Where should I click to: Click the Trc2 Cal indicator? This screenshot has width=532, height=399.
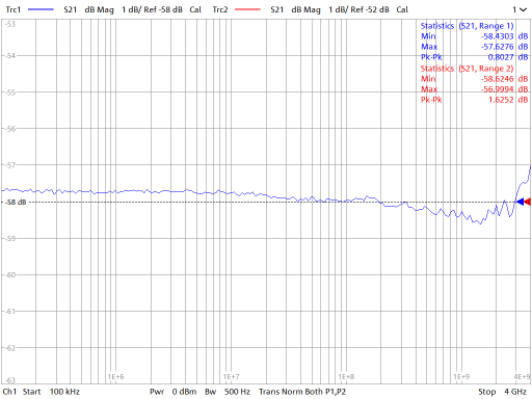402,10
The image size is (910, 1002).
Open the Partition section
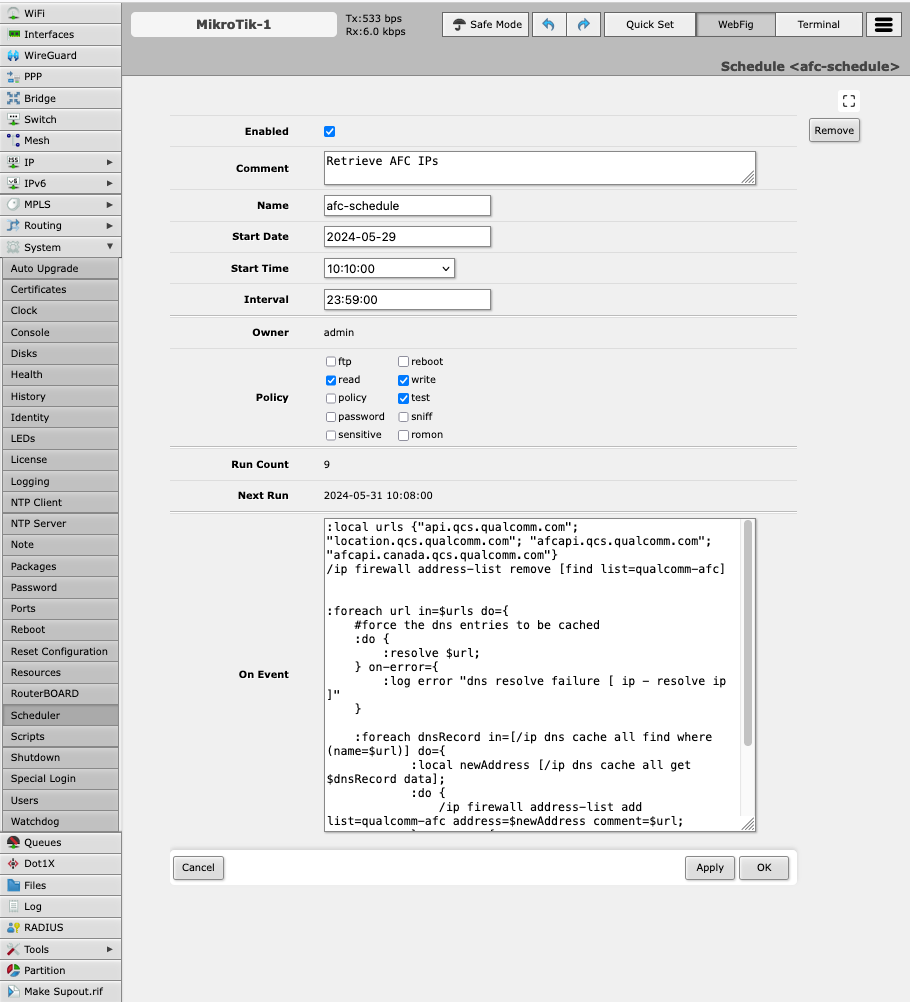60,970
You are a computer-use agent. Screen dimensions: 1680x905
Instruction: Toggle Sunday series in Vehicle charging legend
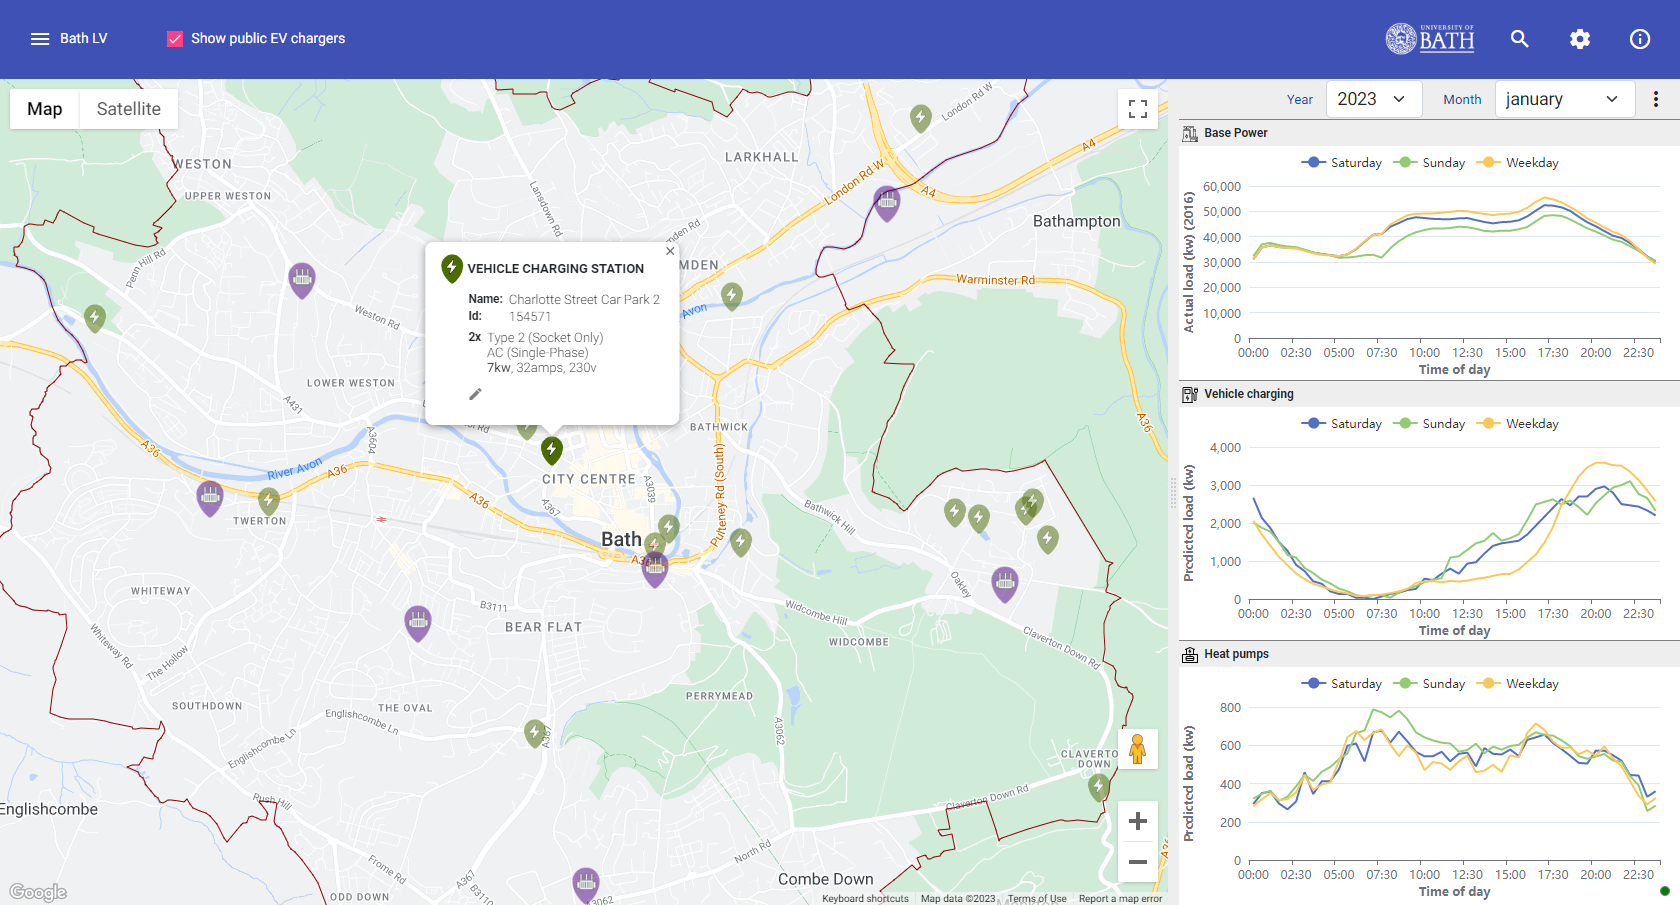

▸ **YOUR INSTRUCTIONS**: This task calls for the lines from the line holding "You are a computer-use" through the last line above, restated word for word with both ends included and the pictures dropped.

▸ **COMPLETED EXERCISE**:
You are a computer-use agent. Screen dimensions: 1680x905
Instruction: Toggle Sunday series in Vehicle charging legend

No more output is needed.